I had three more sections planned out, but said the heck with it, they've
already taken so much of my time.

You are totally right, though.

------
zalew
I'm more of a season fb dev, since I only play with the API from time to time,
yet I've managed to suffer with their docs every time I try to do something.

Recently I've found another problem - public user data being visible to users,
such as birthday, hometown and current location is not available through te
Graph API as well as REST old one. Of course they're documented as available
<http://developers.facebook.com/docs/reference/api/user> and accessible by
visitors, but not by API. I've found this case in lots of posts on the forums
and bugtrack, f.ex. <http://bugs.developers.facebook.net/show_bug.cgi?id=8376>
marks this bug as fixed, yet there's a new one
<http://bugs.developers.facebook.net/show_bug.cgi?id=12090> with the same
case.

While I need it mostly for side projects, I pity the ones whose FB app is core
for their business, f.ex. this comment:

 _Do we have a fix for this solution? In spite of so many people facing the
problem why is this issue not addressed till now?

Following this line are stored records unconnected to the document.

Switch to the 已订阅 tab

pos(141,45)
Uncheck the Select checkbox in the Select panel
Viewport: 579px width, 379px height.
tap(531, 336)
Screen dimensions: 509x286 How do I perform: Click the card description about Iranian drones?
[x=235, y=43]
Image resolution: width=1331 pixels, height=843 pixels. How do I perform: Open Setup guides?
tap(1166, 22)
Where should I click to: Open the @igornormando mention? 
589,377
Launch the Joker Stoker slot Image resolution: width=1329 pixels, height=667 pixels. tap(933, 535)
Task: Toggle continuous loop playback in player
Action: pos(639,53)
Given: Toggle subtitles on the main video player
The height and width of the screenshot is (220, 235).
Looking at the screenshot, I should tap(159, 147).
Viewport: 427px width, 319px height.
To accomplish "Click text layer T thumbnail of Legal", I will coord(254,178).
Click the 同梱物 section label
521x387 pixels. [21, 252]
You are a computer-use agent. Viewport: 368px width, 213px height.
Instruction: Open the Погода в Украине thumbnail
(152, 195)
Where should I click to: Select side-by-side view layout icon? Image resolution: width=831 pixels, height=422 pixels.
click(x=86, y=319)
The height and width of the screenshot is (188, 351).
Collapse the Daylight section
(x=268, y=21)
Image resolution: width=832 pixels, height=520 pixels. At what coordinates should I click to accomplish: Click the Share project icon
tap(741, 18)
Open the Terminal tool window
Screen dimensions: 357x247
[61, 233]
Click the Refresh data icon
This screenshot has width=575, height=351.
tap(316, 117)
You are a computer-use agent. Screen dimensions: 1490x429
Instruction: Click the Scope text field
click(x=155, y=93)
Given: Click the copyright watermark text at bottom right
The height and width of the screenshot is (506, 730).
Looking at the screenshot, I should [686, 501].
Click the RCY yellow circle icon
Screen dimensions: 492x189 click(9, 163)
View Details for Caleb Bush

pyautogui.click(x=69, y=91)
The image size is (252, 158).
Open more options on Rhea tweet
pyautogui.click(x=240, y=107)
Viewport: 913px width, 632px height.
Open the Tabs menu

Can someone answer these questions? Our application is totally based on the
way Facebook gives the location info and most of the time we get the location
info as NULL._

------
tlack
If they can't provide the support we need with their limited resources
(someone mentioned on Reddit they had only 6 people on their platform team),
they should at least let us pay $250/yr for a "premium developer" account, and
have that enable us access to a developer helpline or something.

------
ownedthx
Carl Sjogreen, who leads the platform PM team, commented that good changes are
coming:

[http://www.sethcall.com/blog/2010/09/30/facebook-api-does-
no...](http://www.sethcall.com/blog/2010/09/30/facebook-api-does-not-
care/#comment-82465562)

I am really quite pleased he took the time to address the post. Let's hope he
can succeed.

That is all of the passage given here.